- “Doctor, en mi pueblo existe una mujer que todavía hace quipus”, le dijo hace cuatro años Filomeno Zubiate a su amigo, don Federico Kauffmann Doig. Al escucharlo, el reconocido etnógrafo abrió los ojos sorprendido.
- ¿Hace quipus, dices?, ¿los usa?
- Sí, doctor, pero solo cuando alguno de la aldea se muere.
- Filomeno, tiene usted que llevarme a su pueblo.
- Claro, doctor, pero no es tarea fácil. Cuspón está allá lejos, bien arriba, en la puna. Solo se puede llegar a lomo de bestia.
CUSPÓN
- Yo llego, Filomeno. Me tiene usted que llevar.
Así fue como el también arqueólogo se enteró de la existencia de Licuna, la última Quipucamayoc (“la que crea quipus”, en quechua) de una pequeña comunidad ancashina de la provincia de Bolognesi, que está allá lejos, bien arriba, en la puna, sobre los 4.100 m .s.n.m.; una de las pocas con vida de las que se tenga registro en la actualidad.
Kauffmann luego conocería que un colega suyo, Arturo Ruiz, había arribado al lugar a finales de los noventa, guiado a su vez por el buen Zubiate. Pero no era lo mismo escucharlo o leerlo. Que a un investigador de las costumbres ancestrales le cuenten que una de ellas, casi desaparecida, sigue en vigencia, es una invitación directa a coger el mapa, agarrar la mochila y partir para ver con los propios ojos.
Sin embargo, cuenta el investigador, el viaje se dilató debido a que tuvo que partir a Alemania para ser embajador, un cargo que ejerció por tres años en los que añoró como nunca sus expediciones científicas a los Andes y la selva del Perú. Una vez de vuelta, la primera aventura no podía ser otra que la de ir a buscar a esa mujer que confeccionaba y usaba quipus, exactamente iguales, a los que se hacían en el Tahuantinsuyo.
“Licuna es como le dicen, pero se llama Gregoria Rivera. Debe tener unos 85 años y está muy lúcida, aunque olvide su edad. Cuando la conocí me dijo bien orgullosa que el conocimiento provenía de su madre, que a esta se lo heredó su abuela, y así, para atrás”, narra el historiador.
- “Tengo un quipu que no llegué a usar, se lo voy a enseñar”, le dijo Licuna a Kauffmann a fines de agosto.
ATADURA DE PENSAMIENTOS
Lo que Licuna mostró al estudioso fue un cordel trenzado de varios metros de largo en el que se podían observar muchos nudos. Los atados le parecieron muy familiares. Pronto, ella confirmaría lo que Zubiate le había dicho años antes, que los confeccionaba cada que vez que alguien en Cuspón perdía la vida. El que sacó era azul y blanco.

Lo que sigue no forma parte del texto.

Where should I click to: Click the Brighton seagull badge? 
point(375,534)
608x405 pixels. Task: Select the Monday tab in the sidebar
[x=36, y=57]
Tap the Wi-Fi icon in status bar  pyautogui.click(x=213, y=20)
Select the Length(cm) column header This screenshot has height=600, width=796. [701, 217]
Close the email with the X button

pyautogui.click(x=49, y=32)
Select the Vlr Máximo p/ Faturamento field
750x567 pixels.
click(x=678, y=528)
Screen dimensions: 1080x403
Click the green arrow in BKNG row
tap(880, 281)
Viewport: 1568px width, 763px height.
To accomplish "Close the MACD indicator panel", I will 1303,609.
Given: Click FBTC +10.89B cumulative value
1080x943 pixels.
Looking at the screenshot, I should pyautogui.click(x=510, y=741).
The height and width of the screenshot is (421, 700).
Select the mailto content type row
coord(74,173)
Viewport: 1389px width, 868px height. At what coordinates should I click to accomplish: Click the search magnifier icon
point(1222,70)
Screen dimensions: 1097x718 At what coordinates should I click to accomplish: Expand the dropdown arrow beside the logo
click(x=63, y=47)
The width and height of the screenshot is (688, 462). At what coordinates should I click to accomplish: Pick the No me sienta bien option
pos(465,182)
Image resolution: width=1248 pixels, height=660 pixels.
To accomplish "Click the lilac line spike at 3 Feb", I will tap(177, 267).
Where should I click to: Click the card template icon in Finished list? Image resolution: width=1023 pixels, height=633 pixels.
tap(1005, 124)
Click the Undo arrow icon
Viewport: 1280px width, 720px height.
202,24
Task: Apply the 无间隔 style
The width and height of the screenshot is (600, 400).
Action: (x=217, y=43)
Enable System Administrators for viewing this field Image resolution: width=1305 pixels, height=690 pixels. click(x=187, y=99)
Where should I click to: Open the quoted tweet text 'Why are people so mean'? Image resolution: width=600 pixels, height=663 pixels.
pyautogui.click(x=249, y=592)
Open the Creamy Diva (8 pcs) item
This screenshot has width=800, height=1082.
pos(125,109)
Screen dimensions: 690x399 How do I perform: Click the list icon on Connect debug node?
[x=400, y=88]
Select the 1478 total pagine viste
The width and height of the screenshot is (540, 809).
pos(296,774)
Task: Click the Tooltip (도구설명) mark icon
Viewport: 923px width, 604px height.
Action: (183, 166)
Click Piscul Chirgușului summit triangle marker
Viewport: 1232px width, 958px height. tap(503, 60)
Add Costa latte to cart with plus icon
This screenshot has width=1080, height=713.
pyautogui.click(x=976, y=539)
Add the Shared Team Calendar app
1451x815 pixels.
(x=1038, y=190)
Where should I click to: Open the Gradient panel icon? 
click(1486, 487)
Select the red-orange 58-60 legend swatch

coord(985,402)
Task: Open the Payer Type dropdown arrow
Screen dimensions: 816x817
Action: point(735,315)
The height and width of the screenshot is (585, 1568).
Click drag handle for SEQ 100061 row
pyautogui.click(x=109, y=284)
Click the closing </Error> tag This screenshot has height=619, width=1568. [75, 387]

“A este artefacto se le puede llamar quipu porque los nudos son exactamente iguales a los que yo he encontrado y que datan de la época del Incanato. A ello se suma el hecho de que lo envuelven muchos conceptos relacionados al Imaginario Inca, e incluso Preínca, aunque mezclados con principios propios de la doctrina católica. De esto último se deriva que su función ya no sea la misma”, subraya el etnógrafo al contar su experiencia.
“El motivo por el que el quipu sobrevivió al proceso evangelizador fue porque se adaptó al cambio de pensamiento para privilegiar la religión española. Los indios comenzaron a usar los quipus, el sistema de cuentas de sus ancestros para orar. Lo que se preservó, sin embargo fue la forma física y la creencia Inca de que hay que proteger el camino de los muertos, el tránsito al más allá”.
Cuando alguien fallece, empieza el trabajo para Licuna, quien al tener listo el quipu lo coloca como un cinturón alrededor de la cintura del difunto. Con aquel permanece durante el velatorio, con aquel se va hasta la tumba.
- “¿Y cuando usted parta, ¿quién le va a hacer su quipu?”, le preguntó Kauffmann a doña Licuna la última vez que la vio.
- Ya le he enseñado a mi hija. Lo que me enseñaron, yo se lo he pasado a ella.
“En pueblos pequeños y remotos es posible encontrar que se siguen costumbres y tradiciones ancestrales, como ha ocurrido en el caso de Cuspón”.